Plosser: We’ve all been kind of expecting this given what oil prices are doing. A few years ago when oil prices shot up, we looked through that, and it’s important that we do that now. It’s not been surprising to me that the headline numbers have been soft. The bigger question is what happens in four to six months. Will inflation begin to drift back up toward our target? I think it will. I’m kind of comfortable with that for now. The oil decline does seem to have at least stabilized.
Fact: Plosser in July 2008:
In sum, this year and next will be quite challenging. The economy will grow this year but at a slow pace, and the unemployment rate is likely to get worse before it gets better. At the same time, inflation will be uncomfortably high for a while.
I am more optimistic about the outlook for 2009 and I expect we will see economic growth return to near its longer-term trend.
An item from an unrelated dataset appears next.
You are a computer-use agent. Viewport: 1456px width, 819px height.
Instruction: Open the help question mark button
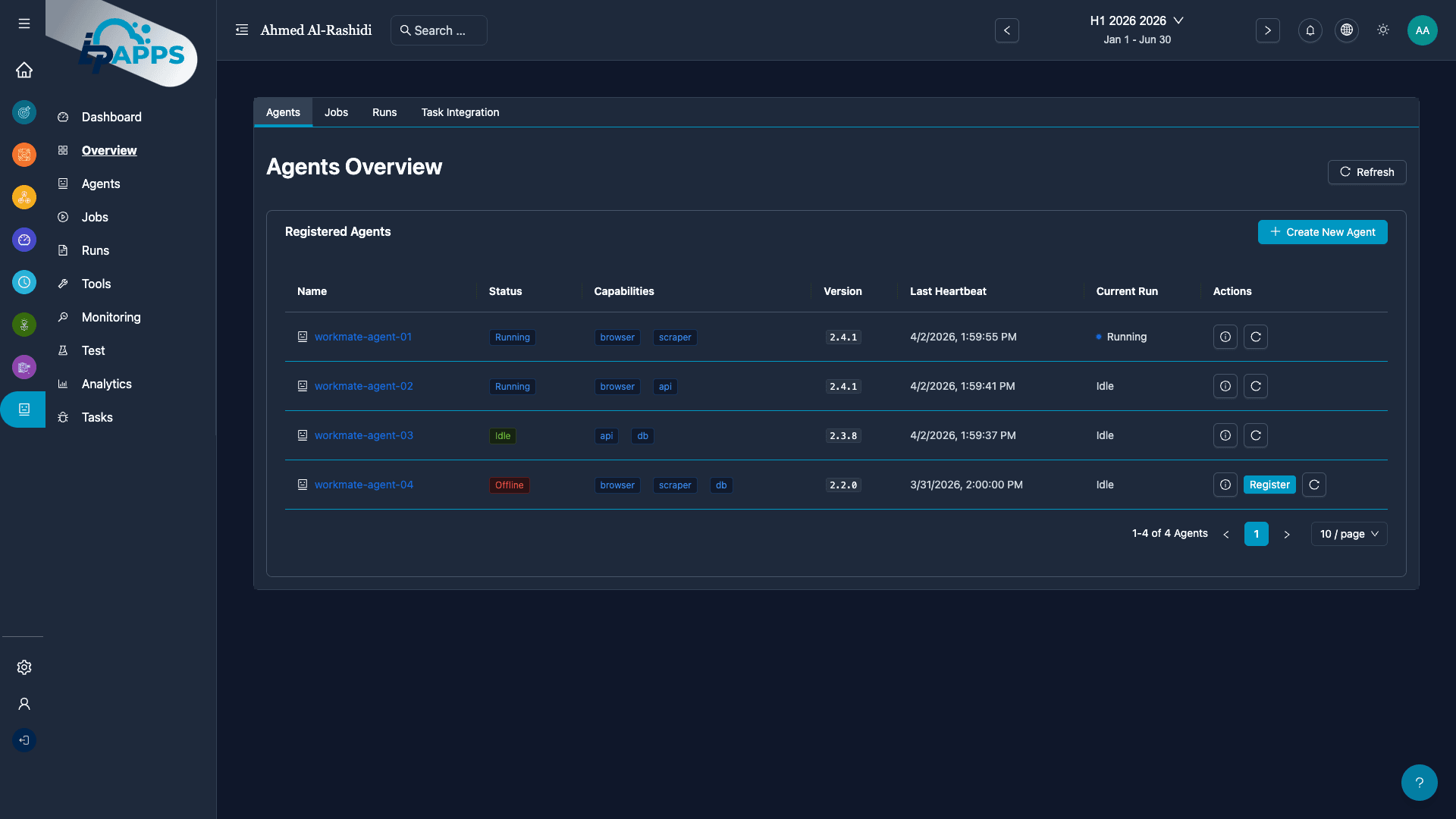tap(1419, 783)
But to prevent recent inflation from continuing(!) to plague the economy and to avoid a rise in inflation expectations, I believe the current very accommodative stance of monetary policy will need to be reversed, and depending on how economic conditions evolve, I anticipate that this reversal will likely need to begin sooner rather than later.
NYT: Your dissents over the last year basically took issue both with the Fed’s communications strategy and with the content of the message. What is wrong with the message?
Plosser: We have had a better economy than we thought it was going to be; we’re way ahead of where we thought we were going to be. As a committee we say we’re data dependent. And if we’re going to be data dependent, we need to explain why we’re ignoring the data, why we’re not reacting to the data. Our forecasts are changing. Why aren’t we changing the message?
Good ridance. Plosser will retire in March!